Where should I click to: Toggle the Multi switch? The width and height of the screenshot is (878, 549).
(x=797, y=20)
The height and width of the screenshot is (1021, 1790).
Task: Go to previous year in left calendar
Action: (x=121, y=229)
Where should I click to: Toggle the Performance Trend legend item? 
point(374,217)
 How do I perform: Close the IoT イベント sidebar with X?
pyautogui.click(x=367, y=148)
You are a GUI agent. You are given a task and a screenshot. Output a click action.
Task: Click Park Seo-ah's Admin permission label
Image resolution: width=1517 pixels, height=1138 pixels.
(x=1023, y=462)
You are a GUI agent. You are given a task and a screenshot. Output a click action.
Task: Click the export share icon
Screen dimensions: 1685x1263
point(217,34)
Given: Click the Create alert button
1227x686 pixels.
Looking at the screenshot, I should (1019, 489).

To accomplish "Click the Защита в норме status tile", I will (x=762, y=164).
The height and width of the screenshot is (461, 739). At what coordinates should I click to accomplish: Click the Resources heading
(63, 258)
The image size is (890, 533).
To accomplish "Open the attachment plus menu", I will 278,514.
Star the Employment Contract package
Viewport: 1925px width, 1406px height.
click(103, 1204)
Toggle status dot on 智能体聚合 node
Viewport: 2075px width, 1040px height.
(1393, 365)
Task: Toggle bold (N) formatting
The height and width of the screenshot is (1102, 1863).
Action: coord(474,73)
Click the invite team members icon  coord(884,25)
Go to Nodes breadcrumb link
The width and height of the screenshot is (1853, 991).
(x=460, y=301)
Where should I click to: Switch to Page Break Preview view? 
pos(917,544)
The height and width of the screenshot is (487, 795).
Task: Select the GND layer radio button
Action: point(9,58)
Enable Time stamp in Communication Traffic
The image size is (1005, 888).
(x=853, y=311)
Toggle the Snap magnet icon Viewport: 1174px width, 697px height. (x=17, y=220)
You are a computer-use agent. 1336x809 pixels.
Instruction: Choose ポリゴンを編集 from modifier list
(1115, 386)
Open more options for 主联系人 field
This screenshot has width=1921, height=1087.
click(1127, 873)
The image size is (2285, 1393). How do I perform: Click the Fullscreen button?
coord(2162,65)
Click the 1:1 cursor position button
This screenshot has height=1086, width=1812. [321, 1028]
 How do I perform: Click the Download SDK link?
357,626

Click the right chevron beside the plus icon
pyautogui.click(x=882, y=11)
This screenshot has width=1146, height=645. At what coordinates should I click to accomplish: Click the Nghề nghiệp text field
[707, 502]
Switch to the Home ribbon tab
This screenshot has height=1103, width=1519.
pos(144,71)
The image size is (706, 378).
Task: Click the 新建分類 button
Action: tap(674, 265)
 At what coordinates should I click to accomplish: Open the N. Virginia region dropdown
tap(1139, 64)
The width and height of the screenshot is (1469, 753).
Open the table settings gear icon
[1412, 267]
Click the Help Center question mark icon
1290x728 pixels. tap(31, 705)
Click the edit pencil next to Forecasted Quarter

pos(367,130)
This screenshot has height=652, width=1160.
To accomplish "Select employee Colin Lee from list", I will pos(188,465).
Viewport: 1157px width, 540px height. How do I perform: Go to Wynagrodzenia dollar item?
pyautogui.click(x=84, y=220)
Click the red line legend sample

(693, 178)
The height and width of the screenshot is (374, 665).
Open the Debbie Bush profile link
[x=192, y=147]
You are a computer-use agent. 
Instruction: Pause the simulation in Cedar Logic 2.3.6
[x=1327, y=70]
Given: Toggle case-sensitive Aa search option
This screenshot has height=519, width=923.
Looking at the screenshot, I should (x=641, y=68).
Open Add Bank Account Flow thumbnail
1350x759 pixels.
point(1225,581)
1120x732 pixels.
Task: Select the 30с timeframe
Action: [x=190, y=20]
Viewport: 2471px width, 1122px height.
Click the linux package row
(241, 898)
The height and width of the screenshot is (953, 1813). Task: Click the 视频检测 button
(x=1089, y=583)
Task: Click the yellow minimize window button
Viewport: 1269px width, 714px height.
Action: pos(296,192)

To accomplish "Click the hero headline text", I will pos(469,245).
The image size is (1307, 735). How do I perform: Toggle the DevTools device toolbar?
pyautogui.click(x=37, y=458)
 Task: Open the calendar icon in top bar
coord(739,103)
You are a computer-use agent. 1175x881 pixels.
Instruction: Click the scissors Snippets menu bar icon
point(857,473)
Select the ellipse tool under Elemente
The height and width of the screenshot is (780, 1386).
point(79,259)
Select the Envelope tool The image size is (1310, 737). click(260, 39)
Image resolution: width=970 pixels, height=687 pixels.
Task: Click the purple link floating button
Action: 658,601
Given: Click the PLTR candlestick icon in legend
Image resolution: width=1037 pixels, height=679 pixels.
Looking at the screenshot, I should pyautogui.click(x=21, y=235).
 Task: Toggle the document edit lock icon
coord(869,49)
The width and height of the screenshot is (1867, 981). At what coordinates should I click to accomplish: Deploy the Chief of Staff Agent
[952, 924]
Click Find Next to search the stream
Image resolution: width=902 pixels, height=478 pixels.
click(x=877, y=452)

--- Goal of the exercise ---
Work out how many lines above contain the word "will". Give only the number.

--- Solution for this problem ---
4